What is World Pediatric Bone and Joint Day?
World Pediatric Bone and Joint Day occurs every October 19. According to the American Academy of Orthopedic Surgeons, more than 126 million Americans are impacted by musculoskeletal conditions. Many cases are brought on by obesity developed during childhood. World Pediatric Bone and Joint Day highlights obesity, screening, and prevention. The day also looks at symptoms, treatment, and economic impact.
World Pediatric Bone and Joint Day Related Holidays
National School Backpack Awareness Day
Every third Wednesday of September is National School Backpack Awareness Day. This day was created to ensure children are wearing their backpacks properly and safely. Improper use of backpacks can cause back pain, discomfort, and even permanent injury. A simple backpack adjustment can prevent lifelong pain in children and also increase focus in the classroom.
National Walk and Bike to School Day
National Walk and Bike to School Day comes around yearly on the first Wednesday of October. The purpose of this day is not only to encourage children to get up and get moving before they’re stuck in class for hours, but also to develop a sense of confidence in themselves and their communities.
National Children’s Dental Health Month
National Children’s Dental Health Month comes around every February.
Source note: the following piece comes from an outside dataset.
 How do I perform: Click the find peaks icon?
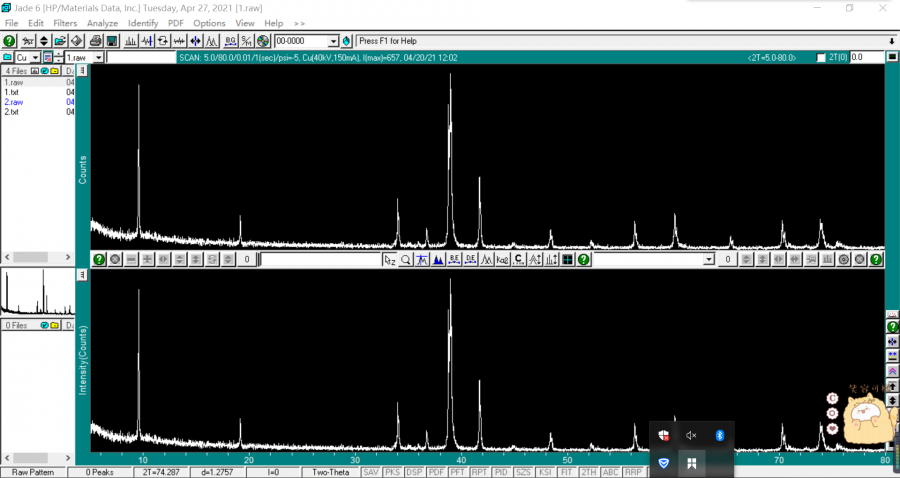pos(422,259)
Several children see brushing their teeth as a torturous chore, while many parents struggle to get their children to brush their teeth properly. February is all about teaching kids how important dental hygiene is for their health now so that it doesn’t develop into a toothache later.
History of World Pediatric Bone and Joint Day
While the first Pediatric Bone and Joint Day — or PB&J Day — wasn’t celebrated until 2012, orthopedic medicine has far longer roots. Originally, the term “orthopedic” referred specifically to the correction of musculoskeletal deformities in children. Nicolas Andry, who was a professor of medicine at the University of Paris, coined the term in his textbook published in 1741. This book, which was directed towards parents, advocated for exercise, manipulation, and splinting to treat child bone deformities. 40 years later, In 1780, Jean-Andre Venel opened the first orthopedic institute, which was dedicated to treating children’s skeletal deformities.
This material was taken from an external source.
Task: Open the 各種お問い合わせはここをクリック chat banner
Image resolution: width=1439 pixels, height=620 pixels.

The modern hip replacement was introduced in the 1960s by English tribologist Sir John Charnley, who made the connection that implants can be used to replace joint surfaces. He designed a one piece stainless steel femoral stem & head and an acetabular component, both of which were used to fix the bone along with bone cement. The Charnley Low Friction Arthroplasty and designs that evolved from it were used for over two decades for hip replacement procedures. In the 1970s knee replacements, using similar technology, commenced for patients with rheumatoid arthritis.
USSR doctor, Gavril Abramovich Ilizarov, made a major contribution to orthopedic procedures without much training in the specialized field. Sent to look after Russian soldiers in 1950s Siberia, he came face to face with crippling conditions, infections, and bone malalignments. Employing the assistance of a nearby bicycle shop, he invented external ring fixators, similar to the spokes on a bike. With this, he was able to heal, realign, and lengthen to an unprecedented degree. The Ilizarov appartus is still used by surgeons to this day.